## Spacy with coref via coreferee

You will probably need to do the following to run this
 * pip install coreferee
 * ...

In [1]:
import spacy
from spacy import displacy
import coreferee

from importlib import reload # while developing

### Load Spacy's big model, s recommended by coreferee

In [2]:
nlp = spacy.load("en_core_web_trf")
print(nlp.pipe_names)

spacy_entity_linker
['transformer', 'tagger', 'parser', 'ner', 'attribute_ruler', 'lemmatizer']


### Add coreferee to SpaCy's pipeline

In [3]:
nlp.add_pipe('coreferee')
print(nlp.pipe_names)

['transformer', 'tagger', 'parser', 'ner', 'attribute_ruler', 'lemmatizer', 'coreferee']


### Test coref on a short example

In [4]:
doc = nlp("""Although he was busy with his work, Peter Piper had had enough of it.\
          He decided that he needed a holiday. \
          He travelled to Spain because he loved the country very much. Piper was happy.""")

### Exmine the coref chains

In [5]:
print('Entities:', doc.ents)
print('Coref chains:')
doc._.coref_chains.print()

Entities: (Peter Piper, Spain, Piper)
Coref chains:
0: he(1), his(5), Piper(9), He(17), he(20), He(26), he(31), Piper(38)
1: work(6), it(14)
2: Spain(29), country(34)


### Can it link a long named mention with a shorter one?

In [6]:
doc2 = nlp("""Bill Clinton was fist elected as president in 1992.\
          He was elected again in 1996. Clinton was very popular.
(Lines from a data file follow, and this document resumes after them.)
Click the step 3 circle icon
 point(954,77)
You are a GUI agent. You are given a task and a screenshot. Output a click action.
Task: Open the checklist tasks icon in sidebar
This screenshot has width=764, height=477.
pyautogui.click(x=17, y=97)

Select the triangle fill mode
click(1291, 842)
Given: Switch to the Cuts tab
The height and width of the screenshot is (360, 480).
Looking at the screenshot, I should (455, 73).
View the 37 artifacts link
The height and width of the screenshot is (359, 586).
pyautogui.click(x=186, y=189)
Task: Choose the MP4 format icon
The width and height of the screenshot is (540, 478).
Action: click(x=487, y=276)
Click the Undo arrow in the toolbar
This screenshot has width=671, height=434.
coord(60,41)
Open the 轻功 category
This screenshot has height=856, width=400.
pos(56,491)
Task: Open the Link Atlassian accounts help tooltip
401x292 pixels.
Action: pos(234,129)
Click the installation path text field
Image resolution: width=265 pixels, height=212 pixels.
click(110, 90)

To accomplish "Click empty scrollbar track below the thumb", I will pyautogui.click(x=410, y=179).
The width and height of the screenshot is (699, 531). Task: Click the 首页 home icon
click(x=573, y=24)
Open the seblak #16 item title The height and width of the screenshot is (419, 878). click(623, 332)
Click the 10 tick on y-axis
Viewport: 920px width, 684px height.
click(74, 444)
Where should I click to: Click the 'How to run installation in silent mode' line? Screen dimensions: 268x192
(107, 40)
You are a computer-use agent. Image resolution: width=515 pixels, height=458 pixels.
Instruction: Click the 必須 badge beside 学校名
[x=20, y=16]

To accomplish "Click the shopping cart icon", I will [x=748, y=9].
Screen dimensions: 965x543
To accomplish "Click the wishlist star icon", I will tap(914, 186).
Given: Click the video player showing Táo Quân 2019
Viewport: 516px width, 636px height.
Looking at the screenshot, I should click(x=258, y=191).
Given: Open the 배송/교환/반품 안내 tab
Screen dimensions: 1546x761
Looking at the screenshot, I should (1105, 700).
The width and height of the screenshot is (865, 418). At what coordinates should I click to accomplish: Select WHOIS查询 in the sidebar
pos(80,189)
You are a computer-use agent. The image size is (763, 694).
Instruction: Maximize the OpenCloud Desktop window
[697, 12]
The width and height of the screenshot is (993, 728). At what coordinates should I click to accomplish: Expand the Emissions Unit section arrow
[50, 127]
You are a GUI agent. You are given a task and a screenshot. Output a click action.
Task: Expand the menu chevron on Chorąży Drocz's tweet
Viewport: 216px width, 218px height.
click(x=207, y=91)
Bill was a good politician. """)
print('entities:', doc2.ents)
print('coref  chains:')
doc2._.coref_chains.print()

entities: (Bill Clinton, 1992, 1996, Clinton, Bill)
coref  chains:
0: Clinton(1), He(11), Clinton(18)


### Try it on a English HC4 report for topic 1002

In [7]:
topic_number = "1002"
text = open(file=f'report_data/{topic_number}_report.txt', mode='r', encoding='utf-8').read()
doc1002 = nlp(text)

### Display the text marking its entities and their types.  The default types are the 18 types from [Ontonotes](https://catalog.ldc.upenn.edu/docs/LDC2013T19/OntoNotes-Release-5.0.pdf)

In [8]:
displacy.render(doc1002, style="ent")

### Show the coref chains for the report for topic 1002

In [9]:
doc1002._.coref_chains.print()

0: thousands(325), their(348)
1: Markov(451), his(471)
2: KGB(486), KGB(509)
3: Castro(546), his(554)
4: [Rebet(571); Bandera(574)], their(593)
5: UK(605), UK(648)
6: Litvinenko(611), him(625), his(632), Litvinenko(635), his(659), he(661), his(674), Litvinenko(685)
7: Russia(655), Russia(668)
8: Putin(678), he(680)


fin